- _PROBLEM STATEMENT_: Sort through the entries below and pull out lines containing the word "target".

- _DATA IN THIS EXERCISE_:
^^^^

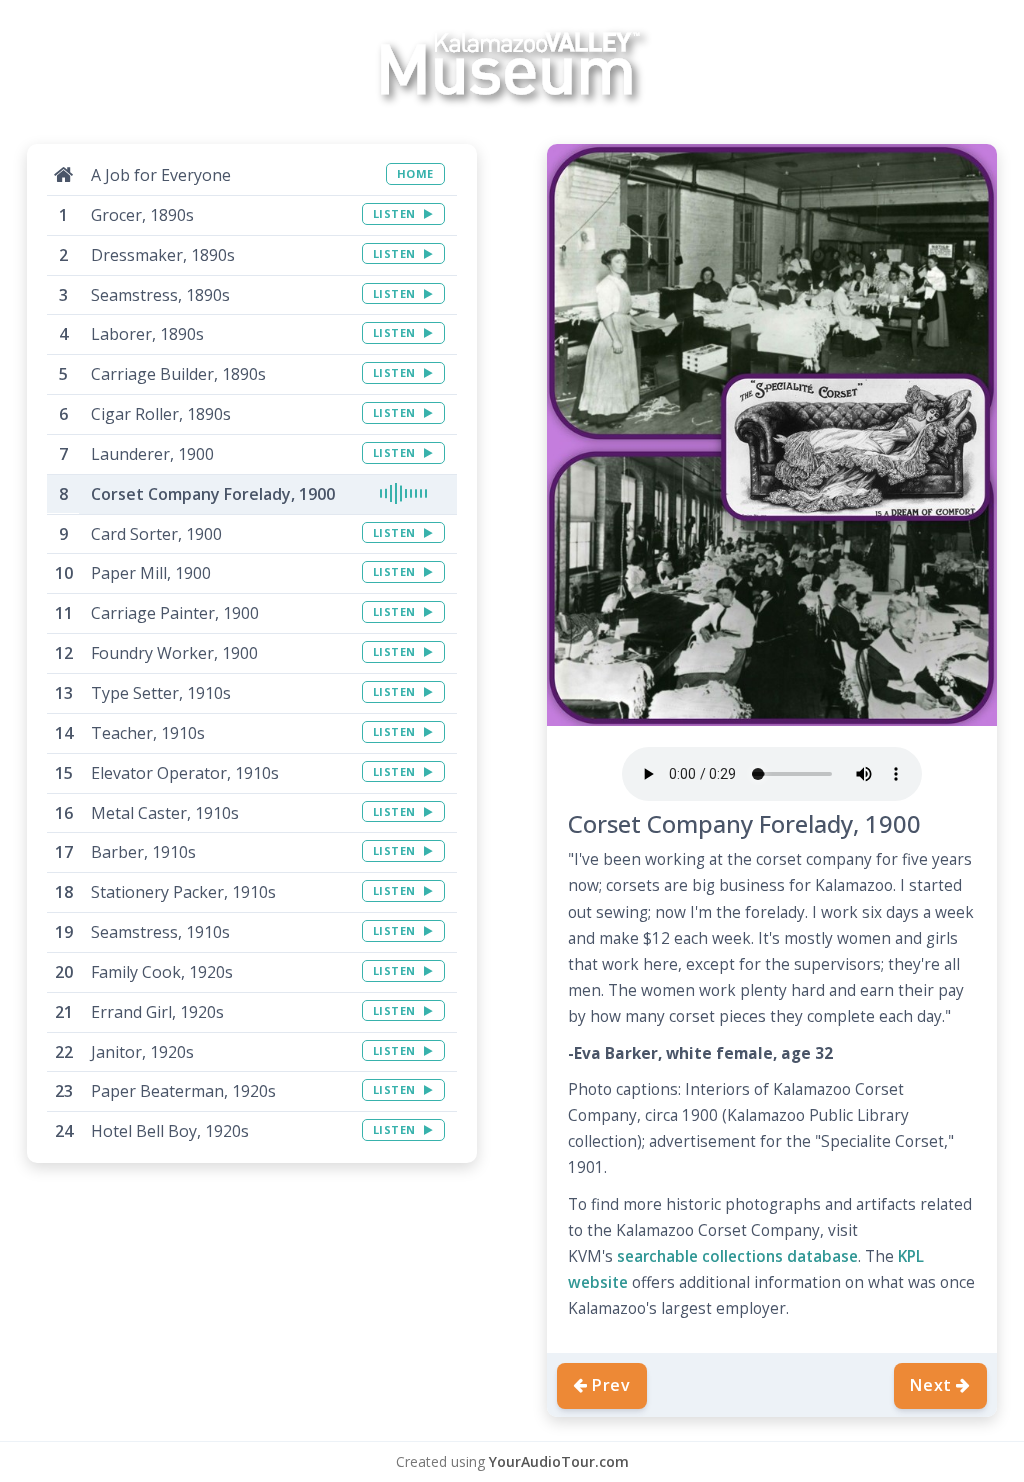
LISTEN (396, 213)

^^^^

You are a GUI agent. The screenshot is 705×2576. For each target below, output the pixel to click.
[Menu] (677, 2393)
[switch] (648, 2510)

^^^^

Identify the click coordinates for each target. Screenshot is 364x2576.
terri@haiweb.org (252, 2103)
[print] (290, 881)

^^^^

- _FINISHED TASK_:
You are a GUI agent. The screenshot is 705×2576. For each target below, output the pixel to click.
Identify the click coordinates for each target. Screenshot is 364x2576.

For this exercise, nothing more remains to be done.